**EXERCISE OBJECTIVE**
Starting at the line containing "You are a GUI" and ending at the line containing "Click the yellow", print every line of the material below exactly, both ends included, and stop there.

++++ DATA EXTRACTS ++++

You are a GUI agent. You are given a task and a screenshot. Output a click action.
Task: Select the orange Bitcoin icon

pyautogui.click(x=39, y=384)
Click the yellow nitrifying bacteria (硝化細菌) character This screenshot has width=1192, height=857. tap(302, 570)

++++
++++ DATA EXTRACTS ++++

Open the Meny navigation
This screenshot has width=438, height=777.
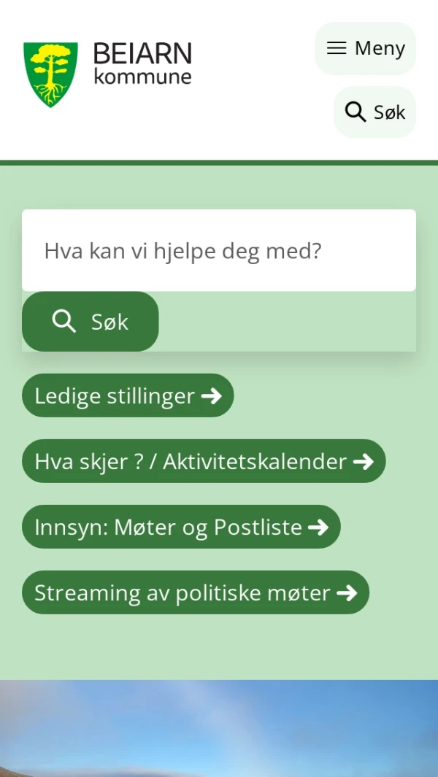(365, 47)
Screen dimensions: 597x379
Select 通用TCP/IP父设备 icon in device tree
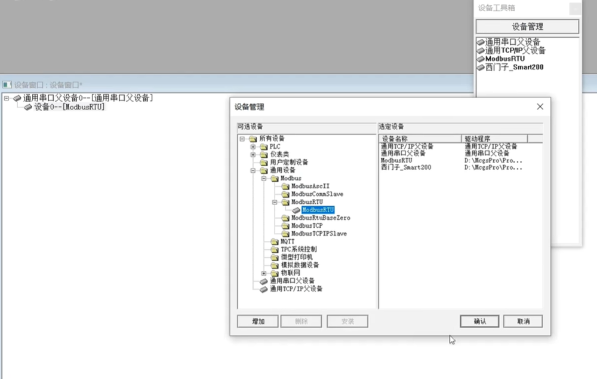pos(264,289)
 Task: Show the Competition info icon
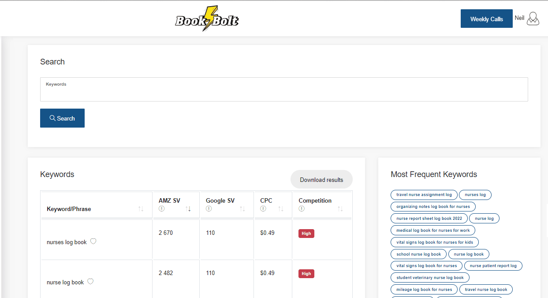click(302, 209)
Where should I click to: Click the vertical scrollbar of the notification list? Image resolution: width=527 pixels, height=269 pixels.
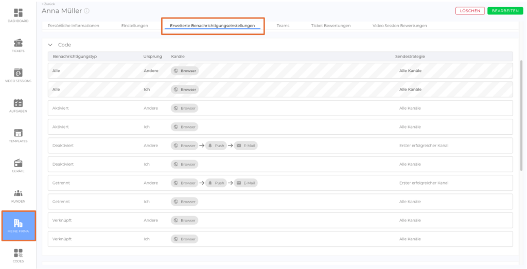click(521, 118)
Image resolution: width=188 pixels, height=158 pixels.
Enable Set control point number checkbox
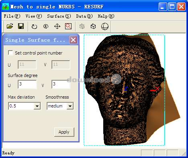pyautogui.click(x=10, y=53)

++++
++++ DATA EXTRACTS ++++

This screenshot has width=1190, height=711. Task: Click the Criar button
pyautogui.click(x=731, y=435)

++++

**TASK RESULT**
You are a GUI agent. You are given a task and a screenshot. Output a click action.
Task: Select the orange Bitcoin icon

pyautogui.click(x=39, y=384)
Click the yellow nitrifying bacteria (硝化細菌) character This screenshot has width=1192, height=857. tap(302, 570)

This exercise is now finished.